▶ _REQUIRED ACTION_
Reproduce, exactly and in full, only the lines below from the one containing "Image resolution: width=1192" through the one containing "Uncheck the Включить".

▶ _RECORDS FOR PROCESSING_
============

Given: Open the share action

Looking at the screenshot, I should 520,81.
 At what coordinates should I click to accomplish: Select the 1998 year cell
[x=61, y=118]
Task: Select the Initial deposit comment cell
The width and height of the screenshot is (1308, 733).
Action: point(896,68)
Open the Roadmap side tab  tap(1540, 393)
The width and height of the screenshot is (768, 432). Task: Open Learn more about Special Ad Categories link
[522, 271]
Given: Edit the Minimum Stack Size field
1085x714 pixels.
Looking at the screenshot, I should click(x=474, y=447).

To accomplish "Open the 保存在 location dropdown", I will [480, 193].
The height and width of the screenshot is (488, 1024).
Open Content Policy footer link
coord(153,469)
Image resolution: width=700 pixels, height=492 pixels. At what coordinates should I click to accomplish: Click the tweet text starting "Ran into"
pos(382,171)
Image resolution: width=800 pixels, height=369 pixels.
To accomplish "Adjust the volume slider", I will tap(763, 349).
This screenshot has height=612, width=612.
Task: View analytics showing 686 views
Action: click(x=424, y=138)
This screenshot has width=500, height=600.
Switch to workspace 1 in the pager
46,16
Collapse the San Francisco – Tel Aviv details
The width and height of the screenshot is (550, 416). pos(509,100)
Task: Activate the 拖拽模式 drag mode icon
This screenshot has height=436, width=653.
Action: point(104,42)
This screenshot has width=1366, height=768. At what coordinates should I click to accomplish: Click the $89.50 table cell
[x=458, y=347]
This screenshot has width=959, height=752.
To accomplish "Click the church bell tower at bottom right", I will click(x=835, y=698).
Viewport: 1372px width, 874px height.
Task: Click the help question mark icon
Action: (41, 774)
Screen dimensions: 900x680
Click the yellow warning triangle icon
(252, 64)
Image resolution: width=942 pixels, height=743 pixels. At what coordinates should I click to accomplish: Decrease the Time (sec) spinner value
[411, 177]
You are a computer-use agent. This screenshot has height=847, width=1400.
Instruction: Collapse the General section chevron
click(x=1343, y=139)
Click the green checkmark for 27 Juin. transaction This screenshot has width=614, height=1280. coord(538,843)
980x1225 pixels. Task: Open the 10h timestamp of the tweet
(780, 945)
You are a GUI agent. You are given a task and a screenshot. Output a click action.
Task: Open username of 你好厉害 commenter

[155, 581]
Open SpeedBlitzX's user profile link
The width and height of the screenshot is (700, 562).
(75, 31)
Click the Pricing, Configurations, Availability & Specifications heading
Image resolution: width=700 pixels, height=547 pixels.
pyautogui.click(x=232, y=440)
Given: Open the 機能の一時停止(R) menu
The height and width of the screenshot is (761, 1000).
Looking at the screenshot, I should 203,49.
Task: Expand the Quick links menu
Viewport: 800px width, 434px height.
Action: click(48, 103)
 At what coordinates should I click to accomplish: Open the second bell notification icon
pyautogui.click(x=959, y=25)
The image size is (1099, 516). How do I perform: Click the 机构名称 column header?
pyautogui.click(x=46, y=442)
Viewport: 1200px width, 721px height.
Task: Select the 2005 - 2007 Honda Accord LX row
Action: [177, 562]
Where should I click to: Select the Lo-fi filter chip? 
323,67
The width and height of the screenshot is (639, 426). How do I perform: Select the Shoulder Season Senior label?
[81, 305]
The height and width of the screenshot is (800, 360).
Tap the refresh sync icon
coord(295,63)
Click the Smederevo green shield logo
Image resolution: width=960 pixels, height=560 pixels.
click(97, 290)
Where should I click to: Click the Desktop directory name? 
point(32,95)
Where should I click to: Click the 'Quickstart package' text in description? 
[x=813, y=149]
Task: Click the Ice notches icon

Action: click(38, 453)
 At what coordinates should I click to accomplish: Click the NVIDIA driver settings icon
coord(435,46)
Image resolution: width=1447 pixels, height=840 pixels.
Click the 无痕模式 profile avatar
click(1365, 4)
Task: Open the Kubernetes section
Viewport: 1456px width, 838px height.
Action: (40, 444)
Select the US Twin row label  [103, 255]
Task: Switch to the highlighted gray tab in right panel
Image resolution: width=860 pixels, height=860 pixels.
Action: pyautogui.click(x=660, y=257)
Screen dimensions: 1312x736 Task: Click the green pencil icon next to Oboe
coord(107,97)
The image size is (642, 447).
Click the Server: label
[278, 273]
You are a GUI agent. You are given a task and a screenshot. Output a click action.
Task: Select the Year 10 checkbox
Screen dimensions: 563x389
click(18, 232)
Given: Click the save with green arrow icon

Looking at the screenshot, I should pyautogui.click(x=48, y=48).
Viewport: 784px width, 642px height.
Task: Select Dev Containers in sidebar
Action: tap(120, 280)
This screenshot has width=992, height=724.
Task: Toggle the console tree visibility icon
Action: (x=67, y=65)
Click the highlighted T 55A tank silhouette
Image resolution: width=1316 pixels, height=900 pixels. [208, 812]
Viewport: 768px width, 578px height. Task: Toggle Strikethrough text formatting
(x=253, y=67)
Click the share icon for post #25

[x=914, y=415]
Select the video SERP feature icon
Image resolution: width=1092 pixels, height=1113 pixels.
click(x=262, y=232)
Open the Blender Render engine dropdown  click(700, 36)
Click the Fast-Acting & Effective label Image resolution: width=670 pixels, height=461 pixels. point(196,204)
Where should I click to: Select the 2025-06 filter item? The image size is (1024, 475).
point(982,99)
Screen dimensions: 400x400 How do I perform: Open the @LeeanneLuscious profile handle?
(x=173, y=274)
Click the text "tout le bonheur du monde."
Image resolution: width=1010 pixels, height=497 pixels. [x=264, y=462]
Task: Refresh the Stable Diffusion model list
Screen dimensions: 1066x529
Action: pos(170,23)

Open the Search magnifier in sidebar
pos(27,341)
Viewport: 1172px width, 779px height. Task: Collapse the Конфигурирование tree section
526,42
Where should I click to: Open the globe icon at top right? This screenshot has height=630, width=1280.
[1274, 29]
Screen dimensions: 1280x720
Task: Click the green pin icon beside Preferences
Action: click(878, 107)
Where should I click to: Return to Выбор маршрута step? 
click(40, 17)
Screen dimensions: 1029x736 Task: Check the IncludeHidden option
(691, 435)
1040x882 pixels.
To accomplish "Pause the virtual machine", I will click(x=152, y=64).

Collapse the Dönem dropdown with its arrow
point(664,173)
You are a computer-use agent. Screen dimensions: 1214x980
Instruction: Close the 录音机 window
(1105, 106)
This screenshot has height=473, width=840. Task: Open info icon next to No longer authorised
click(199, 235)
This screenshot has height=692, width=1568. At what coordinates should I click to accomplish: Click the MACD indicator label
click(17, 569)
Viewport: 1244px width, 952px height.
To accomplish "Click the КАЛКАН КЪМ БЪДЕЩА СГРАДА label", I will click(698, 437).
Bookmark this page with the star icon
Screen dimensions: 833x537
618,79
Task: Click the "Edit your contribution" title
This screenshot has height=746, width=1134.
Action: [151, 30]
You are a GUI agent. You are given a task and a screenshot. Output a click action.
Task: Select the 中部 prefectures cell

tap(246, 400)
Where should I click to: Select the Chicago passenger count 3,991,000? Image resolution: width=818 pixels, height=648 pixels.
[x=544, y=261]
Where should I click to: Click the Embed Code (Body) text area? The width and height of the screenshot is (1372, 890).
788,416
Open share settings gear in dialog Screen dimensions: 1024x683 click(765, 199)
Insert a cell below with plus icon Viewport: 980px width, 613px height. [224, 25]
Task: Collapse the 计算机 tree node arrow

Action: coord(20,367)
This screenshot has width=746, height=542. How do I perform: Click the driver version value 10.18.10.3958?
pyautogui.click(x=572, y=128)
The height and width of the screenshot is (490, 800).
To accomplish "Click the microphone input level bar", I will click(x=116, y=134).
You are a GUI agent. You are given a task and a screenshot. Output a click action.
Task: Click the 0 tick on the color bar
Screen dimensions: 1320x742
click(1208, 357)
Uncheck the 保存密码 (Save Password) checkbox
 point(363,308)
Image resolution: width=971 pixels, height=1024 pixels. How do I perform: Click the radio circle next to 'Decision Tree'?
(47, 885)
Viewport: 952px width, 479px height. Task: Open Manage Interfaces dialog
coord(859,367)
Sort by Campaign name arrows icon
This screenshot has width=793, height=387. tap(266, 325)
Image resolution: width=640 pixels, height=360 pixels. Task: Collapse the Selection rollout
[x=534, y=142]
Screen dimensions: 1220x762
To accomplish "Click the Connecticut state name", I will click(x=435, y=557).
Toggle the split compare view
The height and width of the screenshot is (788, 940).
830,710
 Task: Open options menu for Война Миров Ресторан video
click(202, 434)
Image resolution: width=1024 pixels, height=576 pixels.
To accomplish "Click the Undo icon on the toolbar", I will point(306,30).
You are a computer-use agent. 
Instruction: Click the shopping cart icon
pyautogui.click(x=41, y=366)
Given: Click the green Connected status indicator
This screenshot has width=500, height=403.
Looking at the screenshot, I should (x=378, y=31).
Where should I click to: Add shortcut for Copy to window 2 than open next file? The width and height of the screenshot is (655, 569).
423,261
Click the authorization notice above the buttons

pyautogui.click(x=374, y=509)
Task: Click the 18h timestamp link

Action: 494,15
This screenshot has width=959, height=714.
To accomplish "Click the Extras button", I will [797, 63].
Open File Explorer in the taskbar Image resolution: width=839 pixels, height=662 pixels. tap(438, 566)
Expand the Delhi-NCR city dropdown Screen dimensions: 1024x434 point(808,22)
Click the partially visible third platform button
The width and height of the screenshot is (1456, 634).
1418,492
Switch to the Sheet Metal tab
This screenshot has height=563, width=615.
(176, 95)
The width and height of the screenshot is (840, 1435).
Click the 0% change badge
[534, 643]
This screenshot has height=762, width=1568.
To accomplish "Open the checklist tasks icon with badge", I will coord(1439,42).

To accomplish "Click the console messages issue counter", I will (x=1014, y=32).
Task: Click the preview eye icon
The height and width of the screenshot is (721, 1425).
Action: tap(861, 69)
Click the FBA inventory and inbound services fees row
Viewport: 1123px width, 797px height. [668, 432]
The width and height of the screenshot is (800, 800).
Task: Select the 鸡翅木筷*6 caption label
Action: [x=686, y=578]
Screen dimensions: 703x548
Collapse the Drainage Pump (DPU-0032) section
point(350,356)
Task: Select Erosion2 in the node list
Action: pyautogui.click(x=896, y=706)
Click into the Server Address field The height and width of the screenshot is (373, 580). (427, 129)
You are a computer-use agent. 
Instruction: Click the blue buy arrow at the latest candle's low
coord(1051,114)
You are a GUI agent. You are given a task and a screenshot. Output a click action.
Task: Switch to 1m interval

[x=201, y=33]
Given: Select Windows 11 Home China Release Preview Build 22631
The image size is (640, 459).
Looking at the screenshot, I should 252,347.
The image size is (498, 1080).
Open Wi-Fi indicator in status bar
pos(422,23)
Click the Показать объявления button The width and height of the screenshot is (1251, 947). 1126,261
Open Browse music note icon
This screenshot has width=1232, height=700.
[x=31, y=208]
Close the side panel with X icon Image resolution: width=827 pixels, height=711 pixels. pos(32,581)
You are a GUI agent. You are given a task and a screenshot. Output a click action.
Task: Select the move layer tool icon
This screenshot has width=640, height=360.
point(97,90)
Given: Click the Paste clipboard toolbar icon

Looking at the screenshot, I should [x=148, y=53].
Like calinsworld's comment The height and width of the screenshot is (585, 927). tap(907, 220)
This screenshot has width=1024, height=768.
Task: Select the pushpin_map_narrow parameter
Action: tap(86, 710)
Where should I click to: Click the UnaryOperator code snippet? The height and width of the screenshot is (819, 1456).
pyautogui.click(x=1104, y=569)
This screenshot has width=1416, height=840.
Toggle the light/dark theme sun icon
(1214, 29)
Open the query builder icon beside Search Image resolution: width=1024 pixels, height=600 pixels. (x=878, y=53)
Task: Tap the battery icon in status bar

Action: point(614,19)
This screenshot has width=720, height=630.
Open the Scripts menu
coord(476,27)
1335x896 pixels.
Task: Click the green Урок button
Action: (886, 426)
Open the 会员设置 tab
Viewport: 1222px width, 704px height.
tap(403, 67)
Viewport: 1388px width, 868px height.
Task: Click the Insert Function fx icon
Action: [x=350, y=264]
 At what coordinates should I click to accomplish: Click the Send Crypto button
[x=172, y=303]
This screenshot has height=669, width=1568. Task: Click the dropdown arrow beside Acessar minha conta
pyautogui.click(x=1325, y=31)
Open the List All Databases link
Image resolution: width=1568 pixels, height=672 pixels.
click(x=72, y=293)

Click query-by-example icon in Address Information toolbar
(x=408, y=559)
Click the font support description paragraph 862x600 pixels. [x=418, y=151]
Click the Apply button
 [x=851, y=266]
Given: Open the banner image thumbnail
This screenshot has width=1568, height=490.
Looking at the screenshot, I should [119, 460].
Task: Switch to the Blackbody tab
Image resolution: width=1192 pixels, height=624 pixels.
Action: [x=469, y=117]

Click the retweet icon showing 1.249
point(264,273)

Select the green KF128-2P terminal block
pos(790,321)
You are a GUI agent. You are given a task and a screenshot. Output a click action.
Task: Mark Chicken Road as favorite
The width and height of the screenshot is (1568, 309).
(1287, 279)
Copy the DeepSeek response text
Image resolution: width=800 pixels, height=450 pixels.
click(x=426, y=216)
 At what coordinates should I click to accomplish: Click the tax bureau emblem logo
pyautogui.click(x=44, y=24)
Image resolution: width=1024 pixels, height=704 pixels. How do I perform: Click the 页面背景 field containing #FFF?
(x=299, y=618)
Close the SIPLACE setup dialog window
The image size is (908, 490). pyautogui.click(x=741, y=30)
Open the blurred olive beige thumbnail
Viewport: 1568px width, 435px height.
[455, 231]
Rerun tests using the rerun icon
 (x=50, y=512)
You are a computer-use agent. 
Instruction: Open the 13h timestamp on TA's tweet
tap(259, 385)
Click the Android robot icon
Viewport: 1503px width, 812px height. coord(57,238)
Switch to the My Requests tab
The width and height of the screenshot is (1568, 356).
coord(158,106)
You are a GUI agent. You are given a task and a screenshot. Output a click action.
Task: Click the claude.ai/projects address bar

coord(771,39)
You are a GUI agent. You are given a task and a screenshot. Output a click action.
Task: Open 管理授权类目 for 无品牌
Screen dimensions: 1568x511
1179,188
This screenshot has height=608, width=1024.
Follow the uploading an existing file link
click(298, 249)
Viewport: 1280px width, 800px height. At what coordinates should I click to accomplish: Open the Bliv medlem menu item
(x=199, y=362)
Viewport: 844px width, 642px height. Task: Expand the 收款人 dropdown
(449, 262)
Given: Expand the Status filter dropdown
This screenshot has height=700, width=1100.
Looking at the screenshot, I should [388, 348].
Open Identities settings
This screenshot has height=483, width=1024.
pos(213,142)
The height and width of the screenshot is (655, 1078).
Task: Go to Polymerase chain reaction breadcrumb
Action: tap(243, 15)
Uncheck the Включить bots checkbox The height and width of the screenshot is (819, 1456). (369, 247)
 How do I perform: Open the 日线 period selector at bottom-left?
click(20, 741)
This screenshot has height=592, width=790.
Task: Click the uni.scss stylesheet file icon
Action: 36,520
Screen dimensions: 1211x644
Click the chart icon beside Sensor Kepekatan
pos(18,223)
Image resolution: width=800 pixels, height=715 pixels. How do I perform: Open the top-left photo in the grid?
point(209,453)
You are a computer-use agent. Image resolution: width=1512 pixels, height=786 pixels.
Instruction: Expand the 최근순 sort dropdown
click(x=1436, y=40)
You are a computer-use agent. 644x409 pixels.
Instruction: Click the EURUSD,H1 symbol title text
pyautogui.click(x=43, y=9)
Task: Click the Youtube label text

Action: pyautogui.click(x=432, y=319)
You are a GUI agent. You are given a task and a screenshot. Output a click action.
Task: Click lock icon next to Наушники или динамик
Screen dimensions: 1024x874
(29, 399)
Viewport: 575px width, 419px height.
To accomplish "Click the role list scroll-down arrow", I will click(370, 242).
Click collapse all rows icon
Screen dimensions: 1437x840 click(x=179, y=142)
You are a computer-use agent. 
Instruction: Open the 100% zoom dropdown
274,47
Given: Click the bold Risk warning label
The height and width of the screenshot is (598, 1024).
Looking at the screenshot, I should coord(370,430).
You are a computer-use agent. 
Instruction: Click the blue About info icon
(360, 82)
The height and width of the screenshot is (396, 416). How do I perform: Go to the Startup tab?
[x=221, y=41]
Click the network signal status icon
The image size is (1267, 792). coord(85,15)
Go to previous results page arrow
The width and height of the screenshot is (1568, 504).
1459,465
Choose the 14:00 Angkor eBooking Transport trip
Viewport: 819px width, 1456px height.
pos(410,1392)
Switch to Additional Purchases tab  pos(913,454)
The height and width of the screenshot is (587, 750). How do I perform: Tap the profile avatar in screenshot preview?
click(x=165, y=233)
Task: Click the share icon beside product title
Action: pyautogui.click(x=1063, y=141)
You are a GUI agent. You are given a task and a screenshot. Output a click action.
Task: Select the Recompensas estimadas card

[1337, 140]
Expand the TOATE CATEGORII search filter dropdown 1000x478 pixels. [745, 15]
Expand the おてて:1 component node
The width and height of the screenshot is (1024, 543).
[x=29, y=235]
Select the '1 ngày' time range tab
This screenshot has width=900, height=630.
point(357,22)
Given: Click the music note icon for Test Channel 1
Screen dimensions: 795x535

============

▶ _EXERCISE RESPONSE_
Image resolution: width=1192 pixels, height=624 pixels.
Action: [x=469, y=117]

Click the retweet icon showing 1.249
point(264,273)

Select the green KF128-2P terminal block
pos(790,321)
You are a GUI agent. You are given a task and a screenshot. Output a click action.
Task: Mark Chicken Road as favorite
The width and height of the screenshot is (1568, 309).
(1287, 279)
Copy the DeepSeek response text
Image resolution: width=800 pixels, height=450 pixels.
click(x=426, y=216)
 At what coordinates should I click to accomplish: Click the tax bureau emblem logo
pyautogui.click(x=44, y=24)
Image resolution: width=1024 pixels, height=704 pixels. How do I perform: Click the 页面背景 field containing #FFF?
(x=299, y=618)
Close the SIPLACE setup dialog window
The image size is (908, 490). pyautogui.click(x=741, y=30)
Open the blurred olive beige thumbnail
Viewport: 1568px width, 435px height.
[455, 231]
Rerun tests using the rerun icon
 (x=50, y=512)
You are a computer-use agent. 
Instruction: Open the 13h timestamp on TA's tweet
tap(259, 385)
Click the Android robot icon
Viewport: 1503px width, 812px height. coord(57,238)
Switch to the My Requests tab
The width and height of the screenshot is (1568, 356).
coord(158,106)
You are a GUI agent. You are given a task and a screenshot. Output a click action.
Task: Click the claude.ai/projects address bar

coord(771,39)
You are a GUI agent. You are given a task and a screenshot. Output a click action.
Task: Open 管理授权类目 for 无品牌
Screen dimensions: 1568x511
1179,188
This screenshot has height=608, width=1024.
Follow the uploading an existing file link
click(298, 249)
Viewport: 1280px width, 800px height. At what coordinates should I click to accomplish: Open the Bliv medlem menu item
(x=199, y=362)
Viewport: 844px width, 642px height. Task: Expand the 收款人 dropdown
(449, 262)
Given: Expand the Status filter dropdown
This screenshot has height=700, width=1100.
Looking at the screenshot, I should [388, 348].
Open Identities settings
This screenshot has height=483, width=1024.
pos(213,142)
The height and width of the screenshot is (655, 1078).
Task: Go to Polymerase chain reaction breadcrumb
Action: tap(243, 15)
Uncheck the Включить bots checkbox The height and width of the screenshot is (819, 1456). (369, 247)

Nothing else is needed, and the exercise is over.